I'll give you a Chef example of why DSL is not going to get you far.

Let's say you are running a LAMP stack. Let's say your engineers are good
enough to implement a Service Oriented Architecture. SOA means your
infrastructure needs to be capable of running a variety of disjoint
components. As a DevOps Engineer you need to be able to automate
infrastructure and deployment to support rapid releases of application
services.

From the infrastructure perspective, application services needs are similar.
An application service will probably require a set of Hosts/VMs with specific
roles, Vhost configuration, DNS provisioning, Load Balancer config, Logging
configuration, User configuration, etc.

If you are writing just in DSL you will end up for a unique Chef recipe for
every application service. These recipes are going to be 90% similar, and your
Chef repo will become very difficult to maintain because many changes will
require edits of multiple recipes (copy-pastes mostly).

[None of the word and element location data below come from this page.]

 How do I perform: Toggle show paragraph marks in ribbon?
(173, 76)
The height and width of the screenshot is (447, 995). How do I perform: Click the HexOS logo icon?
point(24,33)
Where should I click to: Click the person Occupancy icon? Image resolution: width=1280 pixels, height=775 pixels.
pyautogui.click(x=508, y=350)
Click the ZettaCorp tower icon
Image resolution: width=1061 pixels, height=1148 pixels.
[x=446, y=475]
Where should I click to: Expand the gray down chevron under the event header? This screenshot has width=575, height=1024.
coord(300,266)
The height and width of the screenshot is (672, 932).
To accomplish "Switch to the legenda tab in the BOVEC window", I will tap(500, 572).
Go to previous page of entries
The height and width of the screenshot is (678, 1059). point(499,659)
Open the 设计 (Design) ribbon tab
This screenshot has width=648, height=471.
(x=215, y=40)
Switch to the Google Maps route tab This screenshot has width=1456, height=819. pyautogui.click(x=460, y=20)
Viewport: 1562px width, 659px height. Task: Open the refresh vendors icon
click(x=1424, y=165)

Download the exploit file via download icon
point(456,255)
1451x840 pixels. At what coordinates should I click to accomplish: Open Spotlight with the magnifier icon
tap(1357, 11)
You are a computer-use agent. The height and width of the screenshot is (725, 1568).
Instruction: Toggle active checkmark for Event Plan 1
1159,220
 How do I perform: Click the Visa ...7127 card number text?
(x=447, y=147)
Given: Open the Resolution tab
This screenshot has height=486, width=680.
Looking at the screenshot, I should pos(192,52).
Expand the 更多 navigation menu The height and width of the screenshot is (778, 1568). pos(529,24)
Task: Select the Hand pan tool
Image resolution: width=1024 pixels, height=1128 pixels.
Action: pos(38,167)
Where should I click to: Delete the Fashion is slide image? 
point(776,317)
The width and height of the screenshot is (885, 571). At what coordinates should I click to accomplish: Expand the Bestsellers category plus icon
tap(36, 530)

Now, if you move beyond Chef's DSL, you will be able to extend Chef's DSL with
your own definitions.

My Chef's recipe for a new LAMP application service is php_app "name" do ...
that sets up DNS, Vhosts, logging, users and everything required in one
command. The code is also very maintainable. To change the way logging is done
for all application services, I need to edit only several lines of code in the
Chef definition.

DevOps movement started as idea to adapt developer practices in systems
administration. One of the principles developers use is DRY (Don't Repeat
Yourself). In order to DRY you need to know more than basic Chef DSL.